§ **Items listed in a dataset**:
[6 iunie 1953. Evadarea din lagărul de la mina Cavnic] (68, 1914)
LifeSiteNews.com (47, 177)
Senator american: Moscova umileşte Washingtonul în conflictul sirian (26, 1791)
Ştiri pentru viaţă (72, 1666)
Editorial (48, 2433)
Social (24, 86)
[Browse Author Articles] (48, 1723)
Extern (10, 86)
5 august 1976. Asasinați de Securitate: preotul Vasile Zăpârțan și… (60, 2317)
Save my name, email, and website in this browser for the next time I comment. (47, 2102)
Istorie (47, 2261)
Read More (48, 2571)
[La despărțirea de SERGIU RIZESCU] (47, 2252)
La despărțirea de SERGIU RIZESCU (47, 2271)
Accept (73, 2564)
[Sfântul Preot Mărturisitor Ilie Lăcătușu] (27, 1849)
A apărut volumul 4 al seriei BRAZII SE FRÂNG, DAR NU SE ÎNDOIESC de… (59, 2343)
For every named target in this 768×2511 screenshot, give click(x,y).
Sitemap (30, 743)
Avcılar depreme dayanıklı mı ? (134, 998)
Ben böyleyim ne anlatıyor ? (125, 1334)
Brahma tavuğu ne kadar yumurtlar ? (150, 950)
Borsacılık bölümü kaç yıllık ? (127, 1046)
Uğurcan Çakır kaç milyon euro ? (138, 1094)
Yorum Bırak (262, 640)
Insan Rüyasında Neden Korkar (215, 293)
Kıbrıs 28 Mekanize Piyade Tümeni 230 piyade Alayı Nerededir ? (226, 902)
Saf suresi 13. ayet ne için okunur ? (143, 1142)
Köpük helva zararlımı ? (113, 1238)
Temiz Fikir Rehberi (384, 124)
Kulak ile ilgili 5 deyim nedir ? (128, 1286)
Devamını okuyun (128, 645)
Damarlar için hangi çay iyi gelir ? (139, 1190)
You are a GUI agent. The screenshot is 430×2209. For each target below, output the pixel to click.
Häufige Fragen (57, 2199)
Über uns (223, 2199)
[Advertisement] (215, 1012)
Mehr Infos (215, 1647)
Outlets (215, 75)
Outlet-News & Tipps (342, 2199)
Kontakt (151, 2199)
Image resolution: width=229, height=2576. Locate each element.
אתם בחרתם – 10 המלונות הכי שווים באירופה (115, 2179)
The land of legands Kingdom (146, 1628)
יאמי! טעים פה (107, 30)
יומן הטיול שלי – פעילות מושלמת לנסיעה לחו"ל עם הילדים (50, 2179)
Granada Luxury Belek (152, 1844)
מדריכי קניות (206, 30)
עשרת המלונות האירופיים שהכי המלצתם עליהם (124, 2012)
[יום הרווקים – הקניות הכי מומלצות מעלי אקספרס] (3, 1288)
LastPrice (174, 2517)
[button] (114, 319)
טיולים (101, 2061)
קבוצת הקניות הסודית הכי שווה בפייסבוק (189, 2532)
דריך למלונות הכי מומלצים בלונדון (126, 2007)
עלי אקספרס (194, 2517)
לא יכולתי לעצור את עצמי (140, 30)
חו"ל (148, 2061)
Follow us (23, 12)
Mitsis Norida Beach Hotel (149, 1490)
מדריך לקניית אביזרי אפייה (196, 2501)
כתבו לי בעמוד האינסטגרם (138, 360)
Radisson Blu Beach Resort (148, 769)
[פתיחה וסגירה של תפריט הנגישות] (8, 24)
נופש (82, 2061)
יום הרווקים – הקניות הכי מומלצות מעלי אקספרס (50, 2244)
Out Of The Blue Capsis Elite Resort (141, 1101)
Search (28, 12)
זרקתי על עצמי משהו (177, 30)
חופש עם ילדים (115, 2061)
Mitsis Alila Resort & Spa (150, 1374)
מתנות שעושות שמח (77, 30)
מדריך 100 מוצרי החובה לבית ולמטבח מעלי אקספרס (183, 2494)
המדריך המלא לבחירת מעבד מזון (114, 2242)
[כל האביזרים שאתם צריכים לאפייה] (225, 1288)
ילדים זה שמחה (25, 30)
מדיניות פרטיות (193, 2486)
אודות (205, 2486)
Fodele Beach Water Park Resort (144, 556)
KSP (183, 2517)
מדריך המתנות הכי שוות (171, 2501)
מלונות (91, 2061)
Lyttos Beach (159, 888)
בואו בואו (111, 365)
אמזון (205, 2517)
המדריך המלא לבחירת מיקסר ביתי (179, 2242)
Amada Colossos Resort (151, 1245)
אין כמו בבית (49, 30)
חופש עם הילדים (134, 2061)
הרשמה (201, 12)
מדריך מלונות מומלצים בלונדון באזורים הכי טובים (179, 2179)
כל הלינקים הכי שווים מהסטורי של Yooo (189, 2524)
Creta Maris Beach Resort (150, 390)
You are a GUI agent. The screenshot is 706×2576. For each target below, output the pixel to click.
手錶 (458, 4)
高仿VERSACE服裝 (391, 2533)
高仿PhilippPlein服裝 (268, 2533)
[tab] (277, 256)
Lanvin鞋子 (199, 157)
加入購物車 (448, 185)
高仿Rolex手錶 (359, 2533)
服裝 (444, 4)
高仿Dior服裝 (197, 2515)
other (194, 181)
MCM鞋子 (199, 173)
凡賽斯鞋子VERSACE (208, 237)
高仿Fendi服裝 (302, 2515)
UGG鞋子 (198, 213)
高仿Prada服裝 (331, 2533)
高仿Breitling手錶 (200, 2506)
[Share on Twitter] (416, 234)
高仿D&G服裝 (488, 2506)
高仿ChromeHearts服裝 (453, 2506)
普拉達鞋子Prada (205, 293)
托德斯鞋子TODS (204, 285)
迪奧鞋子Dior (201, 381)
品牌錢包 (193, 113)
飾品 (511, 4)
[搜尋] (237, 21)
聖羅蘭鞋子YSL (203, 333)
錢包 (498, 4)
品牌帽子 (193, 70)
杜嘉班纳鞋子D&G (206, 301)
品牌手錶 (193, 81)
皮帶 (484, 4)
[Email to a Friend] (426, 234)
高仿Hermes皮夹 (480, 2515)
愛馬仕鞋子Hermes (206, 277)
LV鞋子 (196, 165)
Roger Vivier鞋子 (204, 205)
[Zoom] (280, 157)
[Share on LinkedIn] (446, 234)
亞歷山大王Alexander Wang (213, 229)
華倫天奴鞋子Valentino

§ **Assignment**: Please give back, exactly as it stands above, the stretch from the line with "Kontakt (151, 2199)" through the line with "הרשמה (201, 12)", and no line outside it.

§ **Response to the task**:
Kontakt (151, 2199)
Image resolution: width=229, height=2576. Locate each element.
אתם בחרתם – 10 המלונות הכי שווים באירופה (115, 2179)
The land of legands Kingdom (146, 1628)
יאמי! טעים פה (107, 30)
יומן הטיול שלי – פעילות מושלמת לנסיעה לחו"ל עם הילדים (50, 2179)
Granada Luxury Belek (152, 1844)
מדריכי קניות (206, 30)
עשרת המלונות האירופיים שהכי המלצתם עליהם (124, 2012)
[יום הרווקים – הקניות הכי מומלצות מעלי אקספרס] (3, 1288)
LastPrice (174, 2517)
[button] (114, 319)
טיולים (101, 2061)
קבוצת הקניות הסודית הכי שווה בפייסבוק (189, 2532)
דריך למלונות הכי מומלצים בלונדון (126, 2007)
עלי אקספרס (194, 2517)
לא יכולתי לעצור את עצמי (140, 30)
חו"ל (148, 2061)
Follow us (23, 12)
Mitsis Norida Beach Hotel (149, 1490)
מדריך לקניית אביזרי אפייה (196, 2501)
כתבו לי בעמוד האינסטגרם (138, 360)
Radisson Blu Beach Resort (148, 769)
[פתיחה וסגירה של תפריט הנגישות] (8, 24)
נופש (82, 2061)
יום הרווקים – הקניות הכי מומלצות מעלי אקספרס (50, 2244)
Out Of The Blue Capsis Elite Resort (141, 1101)
Search (28, 12)
זרקתי על עצמי משהו (177, 30)
חופש עם ילדים (115, 2061)
Mitsis Alila Resort & Spa (150, 1374)
מתנות שעושות שמח (77, 30)
מדריך 100 מוצרי החובה לבית ולמטבח מעלי אקספרס (183, 2494)
המדריך המלא לבחירת מעבד מזון (114, 2242)
[כל האביזרים שאתם צריכים לאפייה] (225, 1288)
ילדים זה שמחה (25, 30)
מדיניות פרטיות (193, 2486)
אודות (205, 2486)
Fodele Beach Water Park Resort (144, 556)
KSP (183, 2517)
מדריך המתנות הכי שוות (171, 2501)
מלונות (91, 2061)
Lyttos Beach (159, 888)
בואו בואו (111, 365)
אמזון (205, 2517)
המדריך המלא לבחירת מיקסר ביתי (179, 2242)
Amada Colossos Resort (151, 1245)
אין כמו בבית (49, 30)
חופש עם הילדים (134, 2061)
הרשמה (201, 12)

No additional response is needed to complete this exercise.